Brief —
Write out only the lines from the line containing "Where should I" to the end of the listing below, both included, exactly as they stand. Drop the pictures.

Data supplied —
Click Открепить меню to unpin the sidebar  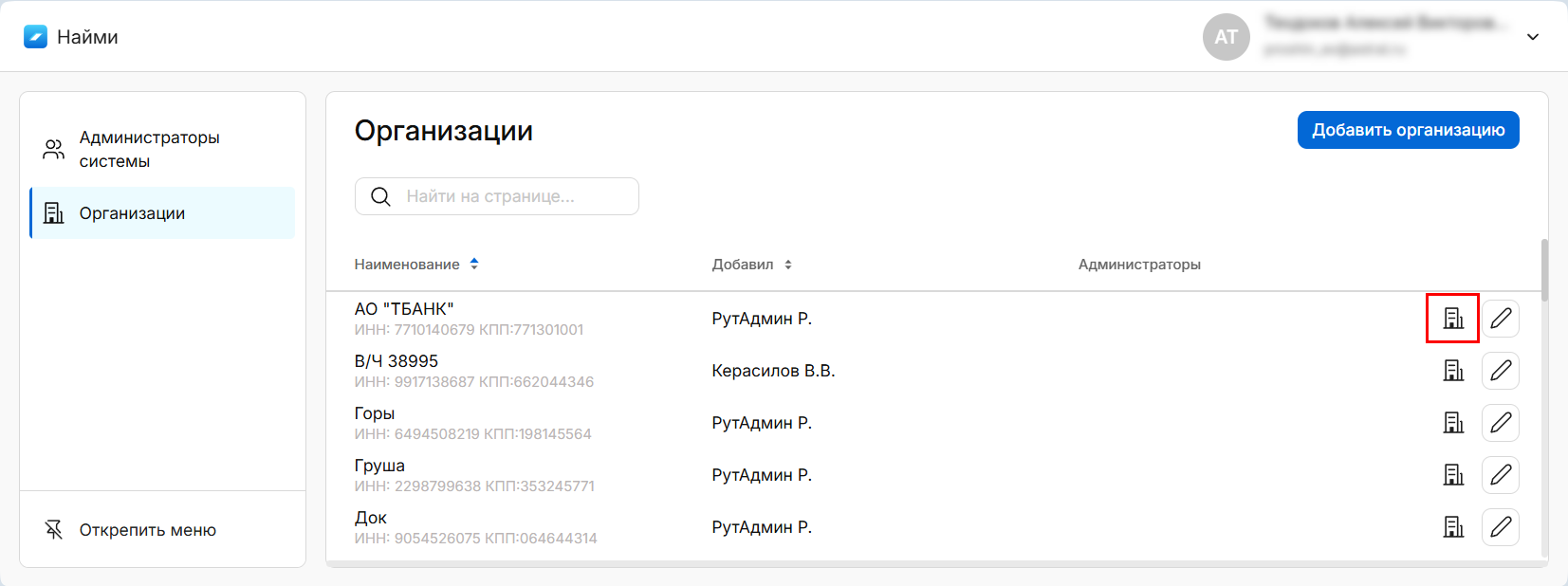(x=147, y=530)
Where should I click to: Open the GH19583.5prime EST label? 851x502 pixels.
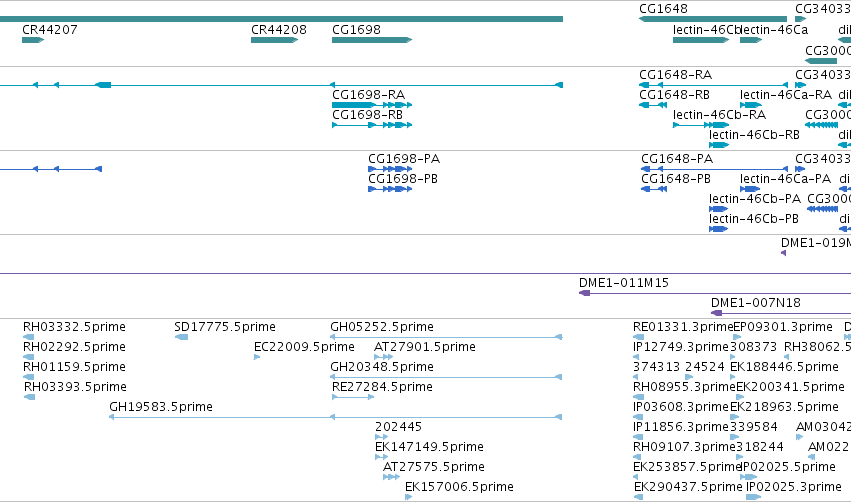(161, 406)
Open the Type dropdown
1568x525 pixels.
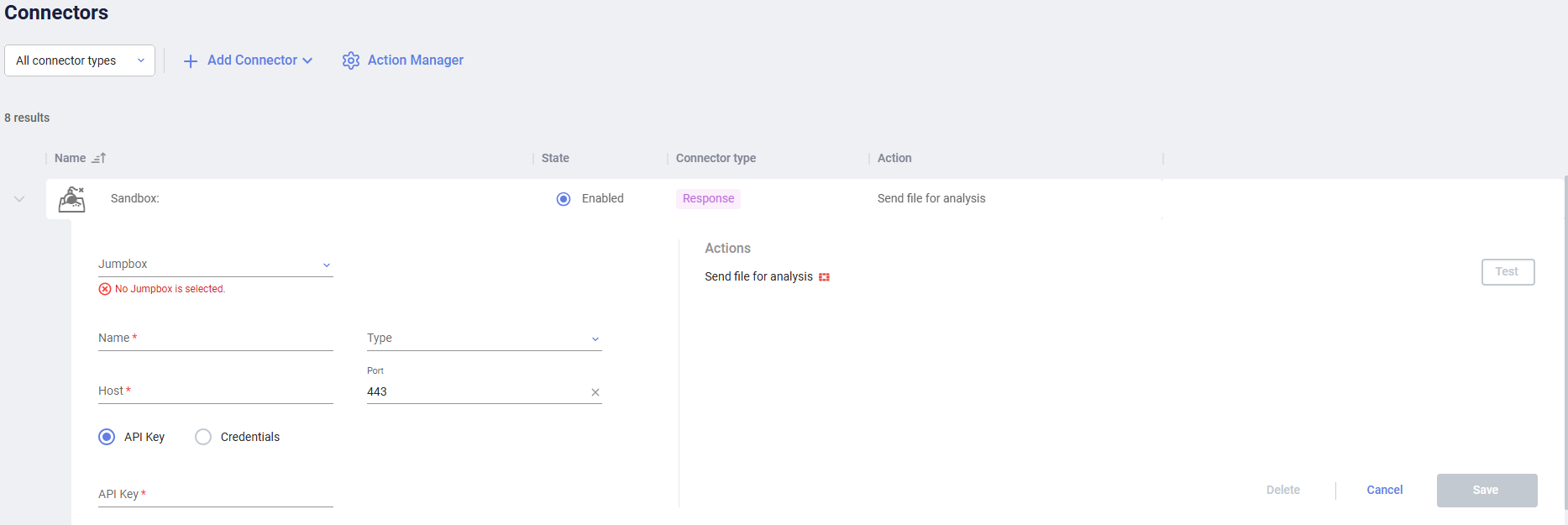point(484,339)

Result below —
Where should I click to: Open the GH19583.5prime EST label? 851x502 pixels.
(161, 406)
Open the Type dropdown
1568x525 pixels.
point(484,339)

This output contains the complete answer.